EXCERPTS:
"Henry Morgenthau, Secretary of the Treasury under President Franklin D. Roosevelt, said confidentially to fellow Democrats in 1939: "We have tried spending money. We are spending more than we have ever spent before and it does not work."
As for the Federal Reserve today, a headline in the Wall Street Journal of April 25th said, "Fed Searches for Next Step."
That is a big part of the problem. It is not politically possible for either the Federal Reserve or the Obama administration to leave the economy alone and let it recover on its own.
Both are under pressure to "do something." If one thing doesn't work, then they have to try something else. And if that doesn't work, they have to come up with yet another gimmick.
All this constant experimentation by the government makes it more risky for investors to invest or employers to employ, when neither of them knows when the government's rules of the game are going to change again.
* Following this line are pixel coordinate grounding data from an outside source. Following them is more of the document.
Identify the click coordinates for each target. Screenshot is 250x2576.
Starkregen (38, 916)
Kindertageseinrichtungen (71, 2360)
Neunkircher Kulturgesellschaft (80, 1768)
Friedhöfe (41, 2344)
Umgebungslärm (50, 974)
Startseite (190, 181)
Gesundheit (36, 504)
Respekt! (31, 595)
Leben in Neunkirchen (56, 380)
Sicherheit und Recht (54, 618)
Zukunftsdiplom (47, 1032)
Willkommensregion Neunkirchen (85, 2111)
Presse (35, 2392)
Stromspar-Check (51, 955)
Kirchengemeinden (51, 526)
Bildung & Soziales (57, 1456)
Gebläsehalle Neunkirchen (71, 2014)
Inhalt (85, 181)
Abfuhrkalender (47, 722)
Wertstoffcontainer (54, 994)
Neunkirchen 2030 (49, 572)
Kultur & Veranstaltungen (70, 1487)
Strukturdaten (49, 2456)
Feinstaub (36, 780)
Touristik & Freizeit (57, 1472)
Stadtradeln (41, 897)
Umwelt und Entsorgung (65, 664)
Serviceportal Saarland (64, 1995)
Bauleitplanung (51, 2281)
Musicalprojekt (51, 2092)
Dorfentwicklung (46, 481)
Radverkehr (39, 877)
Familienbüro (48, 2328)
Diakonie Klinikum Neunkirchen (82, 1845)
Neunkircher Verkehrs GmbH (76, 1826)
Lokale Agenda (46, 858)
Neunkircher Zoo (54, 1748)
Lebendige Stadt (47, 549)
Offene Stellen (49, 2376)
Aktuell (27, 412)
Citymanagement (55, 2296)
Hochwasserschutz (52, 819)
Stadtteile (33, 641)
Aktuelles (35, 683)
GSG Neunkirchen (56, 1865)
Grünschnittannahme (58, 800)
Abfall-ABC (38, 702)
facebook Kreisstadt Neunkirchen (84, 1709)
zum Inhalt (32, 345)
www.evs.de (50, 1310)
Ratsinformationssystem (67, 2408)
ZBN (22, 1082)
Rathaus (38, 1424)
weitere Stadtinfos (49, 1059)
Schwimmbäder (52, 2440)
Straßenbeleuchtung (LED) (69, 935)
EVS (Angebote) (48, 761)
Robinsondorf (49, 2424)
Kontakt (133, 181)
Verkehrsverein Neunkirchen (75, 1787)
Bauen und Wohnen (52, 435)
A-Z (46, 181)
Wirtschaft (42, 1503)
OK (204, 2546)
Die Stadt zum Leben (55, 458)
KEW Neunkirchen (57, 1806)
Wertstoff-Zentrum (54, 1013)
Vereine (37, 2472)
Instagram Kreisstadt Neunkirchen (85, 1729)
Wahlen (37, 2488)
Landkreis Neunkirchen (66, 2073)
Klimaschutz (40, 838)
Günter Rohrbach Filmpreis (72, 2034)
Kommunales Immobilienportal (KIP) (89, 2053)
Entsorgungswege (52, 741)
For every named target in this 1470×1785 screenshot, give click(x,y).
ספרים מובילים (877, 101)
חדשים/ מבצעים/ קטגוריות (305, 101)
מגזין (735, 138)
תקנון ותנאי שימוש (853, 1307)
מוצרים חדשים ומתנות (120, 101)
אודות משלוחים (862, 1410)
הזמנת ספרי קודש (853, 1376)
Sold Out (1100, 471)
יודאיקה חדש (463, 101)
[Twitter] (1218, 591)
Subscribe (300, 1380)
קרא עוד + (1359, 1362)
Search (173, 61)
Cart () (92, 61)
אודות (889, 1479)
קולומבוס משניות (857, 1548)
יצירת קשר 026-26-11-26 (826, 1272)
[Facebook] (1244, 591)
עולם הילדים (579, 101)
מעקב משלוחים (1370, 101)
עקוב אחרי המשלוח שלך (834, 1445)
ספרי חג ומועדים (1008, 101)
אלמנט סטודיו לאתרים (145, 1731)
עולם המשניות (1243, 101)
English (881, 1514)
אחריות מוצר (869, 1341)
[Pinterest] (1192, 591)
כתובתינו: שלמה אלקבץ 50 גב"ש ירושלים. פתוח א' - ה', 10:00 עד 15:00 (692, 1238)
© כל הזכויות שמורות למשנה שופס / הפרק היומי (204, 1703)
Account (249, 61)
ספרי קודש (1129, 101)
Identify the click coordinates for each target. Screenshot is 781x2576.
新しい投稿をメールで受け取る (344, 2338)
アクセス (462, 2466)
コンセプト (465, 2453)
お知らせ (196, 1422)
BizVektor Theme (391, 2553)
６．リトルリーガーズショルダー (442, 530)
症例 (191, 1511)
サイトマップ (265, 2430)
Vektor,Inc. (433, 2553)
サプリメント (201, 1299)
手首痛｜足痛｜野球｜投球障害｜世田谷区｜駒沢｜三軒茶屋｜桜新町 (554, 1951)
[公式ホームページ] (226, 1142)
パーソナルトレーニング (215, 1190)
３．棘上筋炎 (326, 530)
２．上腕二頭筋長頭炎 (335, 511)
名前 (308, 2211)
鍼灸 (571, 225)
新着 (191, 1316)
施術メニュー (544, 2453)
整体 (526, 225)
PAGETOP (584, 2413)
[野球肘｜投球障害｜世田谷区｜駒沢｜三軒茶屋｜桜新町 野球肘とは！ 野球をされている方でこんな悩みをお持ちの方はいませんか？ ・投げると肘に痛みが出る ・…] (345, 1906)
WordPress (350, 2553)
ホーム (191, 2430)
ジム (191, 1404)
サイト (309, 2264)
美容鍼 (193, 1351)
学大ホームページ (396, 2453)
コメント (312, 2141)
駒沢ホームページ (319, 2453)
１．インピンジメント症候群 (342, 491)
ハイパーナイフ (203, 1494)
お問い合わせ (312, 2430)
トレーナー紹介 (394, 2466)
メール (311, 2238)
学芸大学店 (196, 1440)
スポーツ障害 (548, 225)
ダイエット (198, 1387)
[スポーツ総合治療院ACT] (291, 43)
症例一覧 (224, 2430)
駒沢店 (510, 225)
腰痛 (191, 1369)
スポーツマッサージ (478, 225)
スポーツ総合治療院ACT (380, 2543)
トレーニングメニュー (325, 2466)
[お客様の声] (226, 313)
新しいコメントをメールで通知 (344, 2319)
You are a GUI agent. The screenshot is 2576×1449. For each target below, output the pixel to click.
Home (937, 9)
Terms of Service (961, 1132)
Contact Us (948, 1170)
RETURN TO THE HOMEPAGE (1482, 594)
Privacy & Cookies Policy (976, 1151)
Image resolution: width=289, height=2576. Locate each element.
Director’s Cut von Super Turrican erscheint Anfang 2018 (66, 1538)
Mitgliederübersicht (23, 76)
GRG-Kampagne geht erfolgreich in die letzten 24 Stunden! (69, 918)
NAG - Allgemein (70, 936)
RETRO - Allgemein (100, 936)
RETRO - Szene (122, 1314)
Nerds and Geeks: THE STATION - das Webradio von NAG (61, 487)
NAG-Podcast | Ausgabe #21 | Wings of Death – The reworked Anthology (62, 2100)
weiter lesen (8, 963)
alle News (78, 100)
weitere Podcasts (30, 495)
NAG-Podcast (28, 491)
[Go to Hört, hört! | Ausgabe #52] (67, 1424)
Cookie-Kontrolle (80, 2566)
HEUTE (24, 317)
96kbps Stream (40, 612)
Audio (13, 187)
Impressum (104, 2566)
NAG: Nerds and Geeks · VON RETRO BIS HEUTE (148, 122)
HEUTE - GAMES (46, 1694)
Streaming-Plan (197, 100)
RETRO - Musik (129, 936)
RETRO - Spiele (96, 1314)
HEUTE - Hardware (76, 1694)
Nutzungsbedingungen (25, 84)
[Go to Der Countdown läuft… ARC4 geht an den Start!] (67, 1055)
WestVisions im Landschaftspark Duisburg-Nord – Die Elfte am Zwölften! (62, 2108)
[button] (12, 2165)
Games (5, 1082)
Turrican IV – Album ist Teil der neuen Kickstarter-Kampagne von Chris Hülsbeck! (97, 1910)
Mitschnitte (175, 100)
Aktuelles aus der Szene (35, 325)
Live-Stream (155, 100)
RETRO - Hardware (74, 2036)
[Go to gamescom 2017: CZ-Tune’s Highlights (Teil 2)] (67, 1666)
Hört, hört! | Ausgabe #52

Whatever the merits or demerits of particular government policies, the uncertainty that such ever- changing policies generate can paralyze an economy today, just as it did back in the days of FDR.
The idea that the federal government has to step in whenever there is a downturn in the economy is an economic dogma that ignores much of the history of the United States.
During the first hundred years of the United States, there was no Federal Reserve. During the first one hundred and fifty years, the federal government did not engage in massive intervention when the economy turned down.
No economic downturn in all those years ever lasted as long as the Great Depression of the 1930s, when both the Federal Reserve and the administrations of Hoover and of FDR intervened.
The myth that has come down to us says that the government had to intervene when there was mass unemployment in the 1930s. But the hard data show that there was no mass unemployment until after the federal government intervened. Yet, once having intervened, it was politically impossible to stop and let the economy recover on its own. That was the fundamental problem then-- and now.